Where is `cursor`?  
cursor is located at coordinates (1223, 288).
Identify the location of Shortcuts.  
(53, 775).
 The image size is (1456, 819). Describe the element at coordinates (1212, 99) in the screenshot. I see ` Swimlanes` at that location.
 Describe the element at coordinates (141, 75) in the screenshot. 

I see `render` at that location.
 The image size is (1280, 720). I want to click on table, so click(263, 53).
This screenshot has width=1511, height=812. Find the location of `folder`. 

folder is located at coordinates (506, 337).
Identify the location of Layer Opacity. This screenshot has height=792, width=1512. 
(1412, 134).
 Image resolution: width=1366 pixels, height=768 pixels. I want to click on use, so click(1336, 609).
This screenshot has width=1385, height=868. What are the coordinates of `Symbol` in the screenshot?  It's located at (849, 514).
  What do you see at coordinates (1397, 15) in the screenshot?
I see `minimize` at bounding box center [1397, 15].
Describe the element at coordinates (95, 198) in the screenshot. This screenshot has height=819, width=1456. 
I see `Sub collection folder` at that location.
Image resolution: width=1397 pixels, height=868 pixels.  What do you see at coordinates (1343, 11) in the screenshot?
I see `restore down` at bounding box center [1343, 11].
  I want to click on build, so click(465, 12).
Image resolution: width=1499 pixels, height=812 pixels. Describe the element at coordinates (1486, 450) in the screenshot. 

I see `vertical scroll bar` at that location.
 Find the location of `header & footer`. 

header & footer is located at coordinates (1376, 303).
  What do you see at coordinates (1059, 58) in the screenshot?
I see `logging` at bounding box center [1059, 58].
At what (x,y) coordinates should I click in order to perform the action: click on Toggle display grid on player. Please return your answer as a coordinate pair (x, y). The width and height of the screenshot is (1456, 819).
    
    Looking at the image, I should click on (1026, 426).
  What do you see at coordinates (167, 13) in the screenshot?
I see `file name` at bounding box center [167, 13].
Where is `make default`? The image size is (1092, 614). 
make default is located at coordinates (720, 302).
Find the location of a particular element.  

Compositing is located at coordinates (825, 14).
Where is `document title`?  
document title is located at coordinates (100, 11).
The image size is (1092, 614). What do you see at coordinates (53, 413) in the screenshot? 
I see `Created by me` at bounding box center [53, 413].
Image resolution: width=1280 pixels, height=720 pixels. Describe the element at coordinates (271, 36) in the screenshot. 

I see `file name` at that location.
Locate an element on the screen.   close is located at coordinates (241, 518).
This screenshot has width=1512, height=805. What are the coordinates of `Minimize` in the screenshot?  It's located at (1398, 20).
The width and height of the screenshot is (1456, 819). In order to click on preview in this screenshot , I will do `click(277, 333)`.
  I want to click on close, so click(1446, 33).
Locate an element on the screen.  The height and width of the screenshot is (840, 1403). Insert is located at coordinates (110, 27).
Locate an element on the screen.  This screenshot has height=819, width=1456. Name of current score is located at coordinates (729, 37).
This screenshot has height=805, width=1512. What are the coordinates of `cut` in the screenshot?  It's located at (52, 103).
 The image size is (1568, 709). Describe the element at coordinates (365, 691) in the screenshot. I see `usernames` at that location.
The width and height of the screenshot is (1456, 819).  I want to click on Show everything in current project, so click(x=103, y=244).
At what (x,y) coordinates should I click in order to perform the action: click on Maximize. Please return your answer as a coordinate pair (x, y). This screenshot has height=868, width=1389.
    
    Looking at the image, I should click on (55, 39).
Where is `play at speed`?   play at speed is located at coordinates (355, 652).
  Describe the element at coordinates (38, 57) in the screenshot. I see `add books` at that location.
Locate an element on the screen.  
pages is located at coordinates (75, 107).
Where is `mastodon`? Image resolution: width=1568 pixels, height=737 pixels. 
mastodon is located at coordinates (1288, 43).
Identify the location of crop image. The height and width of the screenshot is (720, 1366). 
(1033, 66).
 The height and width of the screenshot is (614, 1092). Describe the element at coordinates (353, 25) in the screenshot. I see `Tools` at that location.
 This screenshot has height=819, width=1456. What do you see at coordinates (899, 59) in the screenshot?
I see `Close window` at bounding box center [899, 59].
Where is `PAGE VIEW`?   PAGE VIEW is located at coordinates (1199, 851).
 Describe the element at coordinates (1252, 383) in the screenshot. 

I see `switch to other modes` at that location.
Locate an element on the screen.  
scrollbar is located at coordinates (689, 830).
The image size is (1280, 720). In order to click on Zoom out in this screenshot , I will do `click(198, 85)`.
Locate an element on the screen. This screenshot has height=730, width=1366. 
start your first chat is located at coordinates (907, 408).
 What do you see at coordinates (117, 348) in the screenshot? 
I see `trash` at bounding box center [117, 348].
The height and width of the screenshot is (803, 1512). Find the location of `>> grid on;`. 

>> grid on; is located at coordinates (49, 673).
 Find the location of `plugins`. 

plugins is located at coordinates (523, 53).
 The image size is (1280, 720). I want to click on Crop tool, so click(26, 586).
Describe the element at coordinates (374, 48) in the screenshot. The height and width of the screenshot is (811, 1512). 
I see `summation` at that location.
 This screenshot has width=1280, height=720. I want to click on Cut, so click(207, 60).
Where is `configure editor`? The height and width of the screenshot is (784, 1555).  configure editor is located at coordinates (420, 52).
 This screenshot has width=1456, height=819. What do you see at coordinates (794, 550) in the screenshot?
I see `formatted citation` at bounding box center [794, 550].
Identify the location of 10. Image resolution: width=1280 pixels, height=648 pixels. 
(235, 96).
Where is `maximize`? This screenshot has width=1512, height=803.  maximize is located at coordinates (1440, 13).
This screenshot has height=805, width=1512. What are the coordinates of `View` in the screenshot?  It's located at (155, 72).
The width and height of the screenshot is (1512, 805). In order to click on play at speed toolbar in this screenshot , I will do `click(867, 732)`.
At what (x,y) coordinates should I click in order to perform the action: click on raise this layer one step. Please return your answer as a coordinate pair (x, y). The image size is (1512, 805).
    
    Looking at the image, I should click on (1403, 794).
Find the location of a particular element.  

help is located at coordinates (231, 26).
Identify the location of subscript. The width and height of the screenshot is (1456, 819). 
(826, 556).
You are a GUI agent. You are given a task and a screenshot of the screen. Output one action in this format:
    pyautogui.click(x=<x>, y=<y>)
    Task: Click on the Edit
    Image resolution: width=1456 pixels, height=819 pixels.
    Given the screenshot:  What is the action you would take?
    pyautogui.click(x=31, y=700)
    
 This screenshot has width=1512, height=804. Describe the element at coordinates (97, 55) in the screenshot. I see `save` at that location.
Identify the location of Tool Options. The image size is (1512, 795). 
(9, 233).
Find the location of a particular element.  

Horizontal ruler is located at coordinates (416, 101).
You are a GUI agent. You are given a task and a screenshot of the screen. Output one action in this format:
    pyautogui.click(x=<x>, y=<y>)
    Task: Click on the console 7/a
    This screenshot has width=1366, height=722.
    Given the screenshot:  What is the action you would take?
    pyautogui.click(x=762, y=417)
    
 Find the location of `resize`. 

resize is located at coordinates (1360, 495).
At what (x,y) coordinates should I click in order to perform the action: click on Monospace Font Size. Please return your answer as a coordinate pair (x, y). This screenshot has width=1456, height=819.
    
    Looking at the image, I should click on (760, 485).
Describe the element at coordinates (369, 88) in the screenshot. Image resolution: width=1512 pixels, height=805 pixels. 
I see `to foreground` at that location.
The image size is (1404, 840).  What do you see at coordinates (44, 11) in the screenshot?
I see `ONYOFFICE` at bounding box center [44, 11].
=====
- REQUIRED TASK -
Pull out each line of the data above that contains the string "mastodon".

- OUTPUT FOR THIS TASK -
Where is `mastodon`? Image resolution: width=1568 pixels, height=737 pixels. 
mastodon is located at coordinates (1288, 43).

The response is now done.